Metaphase spread preparation and staining
Metaphase spreads were prepared by treatment of cells with 0.1µg/ml colcemid (Roche) for 3h before trypsinization and swelling at 37°C for 5–10min in 0.075M KCl. Cells were fixed in a freshly prepared 3:1 mixture of methanol to acetic acid and stored at 4°C overnight or longer. Spreads were prepared by dropping cell solution onto cold glass slides exposed to steam from a 75°C water bath, flooding slide with acetic acid, before exposure of the dropped cells for 3–5s in steam. Slides were dried overnight before storage in 100% ethanol at −20°C. For visualization of fusions, slides were rinsed in PBS, fixed in 4% formaldehyde/PBS for 5min, and dehydrated in an ethanol series before co-denaturation of the slide and PNA probes (TelG-Cy3 PNA Bio F1006, CENPB-AF488 PNA Bio F3004) for 3min at 80°C in hybridization solution (10mM Tris-HCl pH 7.2, 70% formamide, 0.5% Roche 11096176001 blocking reagent). Hybridization was carried out for 2h at RT in the dark, before washing twice in 10mM Tris-HCl pH 7.2, 70% formamide and 0.1% BSA, then washing three times in 0.1M Tris-HCl pH 7.2, 0.15M NaCl, 0.08% Tween-20. DAPI was included in the second wash. Slides were dehydrated through an ethanol series before mounting with Prolong Gold antifade medium (Invitrogen).

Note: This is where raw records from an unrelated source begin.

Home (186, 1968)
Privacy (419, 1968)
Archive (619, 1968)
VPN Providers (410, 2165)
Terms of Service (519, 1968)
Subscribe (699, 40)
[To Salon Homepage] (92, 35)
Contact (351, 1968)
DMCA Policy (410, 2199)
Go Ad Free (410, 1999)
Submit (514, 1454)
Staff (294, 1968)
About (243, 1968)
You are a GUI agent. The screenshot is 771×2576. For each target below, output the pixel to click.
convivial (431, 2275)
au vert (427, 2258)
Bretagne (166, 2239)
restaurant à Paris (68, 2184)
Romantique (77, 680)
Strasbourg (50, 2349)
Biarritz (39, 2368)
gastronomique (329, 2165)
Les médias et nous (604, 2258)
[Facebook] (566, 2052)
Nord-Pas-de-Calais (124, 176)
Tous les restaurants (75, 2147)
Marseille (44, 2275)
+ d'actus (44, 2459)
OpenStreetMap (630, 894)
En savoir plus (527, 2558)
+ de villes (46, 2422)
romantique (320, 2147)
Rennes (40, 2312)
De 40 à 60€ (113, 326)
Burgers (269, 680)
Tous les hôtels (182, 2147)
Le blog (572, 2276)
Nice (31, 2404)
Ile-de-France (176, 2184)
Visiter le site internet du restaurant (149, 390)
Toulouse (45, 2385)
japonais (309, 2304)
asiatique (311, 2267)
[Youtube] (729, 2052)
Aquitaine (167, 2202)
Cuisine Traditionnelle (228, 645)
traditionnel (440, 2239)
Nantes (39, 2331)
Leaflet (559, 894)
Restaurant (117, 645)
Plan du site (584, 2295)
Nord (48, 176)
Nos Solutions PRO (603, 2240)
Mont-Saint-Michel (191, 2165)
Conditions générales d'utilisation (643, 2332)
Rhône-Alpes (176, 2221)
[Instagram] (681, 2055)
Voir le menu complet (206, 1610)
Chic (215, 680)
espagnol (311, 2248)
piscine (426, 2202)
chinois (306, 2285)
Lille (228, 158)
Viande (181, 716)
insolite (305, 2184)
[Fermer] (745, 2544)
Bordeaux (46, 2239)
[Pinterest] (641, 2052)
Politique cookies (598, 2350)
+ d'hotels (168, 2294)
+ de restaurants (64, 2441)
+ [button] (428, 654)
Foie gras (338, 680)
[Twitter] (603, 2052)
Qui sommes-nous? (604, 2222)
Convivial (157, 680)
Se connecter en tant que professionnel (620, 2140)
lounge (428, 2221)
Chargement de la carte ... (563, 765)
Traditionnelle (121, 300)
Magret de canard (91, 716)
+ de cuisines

For chromosome painting, slides were prepared as above for chromosome fusions, and co-denaturation of chromosome-specific paints (XCP-12 Metasystems D-0312-050-FI, XCP-21 Metasystems D-0321-050-OR) was carried out at 75°C for 2min, before hybridization overnight at 37°C. Post hybridization washes were 0.4× SSC for 2min at 72°C, 2× SSC, 0.05% Tween-20 for 30s, followed by counterstaining in DAPI for 15min, and a rinse in ddH2O before mounting in Prolong Gold antifade medium (Invitrogen). For karyotyping, slides were prepared as above, and analysis was carried out on DAPI stained chromosomes.
BAC probes
To identify individual chromosomes on metaphase spreads, BAC probes were ordered from BACPAC Genomics (Chr.12p11.2 RP11-90H7, Chr.18q12.3–21.1 RP11-91K12, Chr.6p21.2–21.3 RP11-79J17). Probe DNA was nick-translated with either Digoxigenin-11-UTP or Biotin-16-UTP (Roche) using DNase I (Roche) and DNA polymerase I (NEB) overnight at 15°C. Probes were precipitated with Cot1 human DNA (Invitrogen) and salmon sperm DNA (Invitrogen) and resuspended in 50% formamide, 2× SSC, and 10% dextran sulfate before denaturation for 8min at 80°C. Metaphase spreads were prepared as above, and slides were denatured with 70% formamide, 2× SSC for 2min at 80°C before dehydration through an ethanol series. Slides were co-denatured for 2min at 80°C with TelG-647 (PNA Bio F1014) in hybridization solution (10mM Tris-HCl pH 7.2, 70% formamide, 0.5% Roche 11096176001 blocking reagent) followed by a 2-h hybridization at RT. Denatured BAC probes were then applied and hybridized overnight at 37°C. Slides were washed for 3×5min in 1× SSC at 60°C, followed by a blocking step in 30μg/ml BSA, 4× SSC and 0.1% Tween-20 for 30min at 37°C. BAC probes were detected with anti-digoxigenin–rhodamine (Roche 11207750910, 1:400) and Avadin-FITC antibodies (VWR CAP21221, 1:400) in 10μg/ml BSA, 1× SSC, and 0.1% Tween-20 by incubating for 30min at 37°C, before washing twice for 5min in 4× SSC and 0.1% Tween-20 at 42°C. Counterstaining with DAPI was carried out for 15min at RT, before a further wash at 42°C in 4× SSC, 0.1% Tween-20, and mounting in Prolong Gold antifade (Invitrogen). Images were acquired on the Deltavision microscope equipment detailed above. Images were analyzed using FIJI52. Briefly, individual chromosomes were detected with the BAC probes. Intensity measurements of the TelG signal were quantified for each p-arm and q-arm of identified chromosomes. Measurements were also taken for all other telomeres in the same spread. Background subtracted measurements for all telomeres were compared to the shortest (lowest intensity) of the Chr.12p (or Chr.18p or Chr.6p) telomeres on each spread, and the results expressed as a ratio. For identification of fusions containing chromosome 12, the same protocol was carried out using a centromere probe (CENPB-AF488, PNA Bio F3004).
qPCR
RNA was isolated from cell pellets using a Qiagen RNeasy kit, according to the manufacturer’s instructions. cDNA was synthesized using Superscript IV first-strand synthesis (ThermoFisher). qPCR was carried with SYBER Green reagents (ThermoFisher) and run on a Life Technologies QuantStudio 12K machine. qPCR primer sequences are shown in Supplementary Table 3. Expression was quantified using the standard ΔΔCT method relative to β-actin.
TRAP assay
Telomerase activity was assessed using the TRAPeze kit (EMD Millipore S7700) according to the manufacturer’s instructions. Amplification products were resolved on 12% PAGE gels and visualized with EtBr staining.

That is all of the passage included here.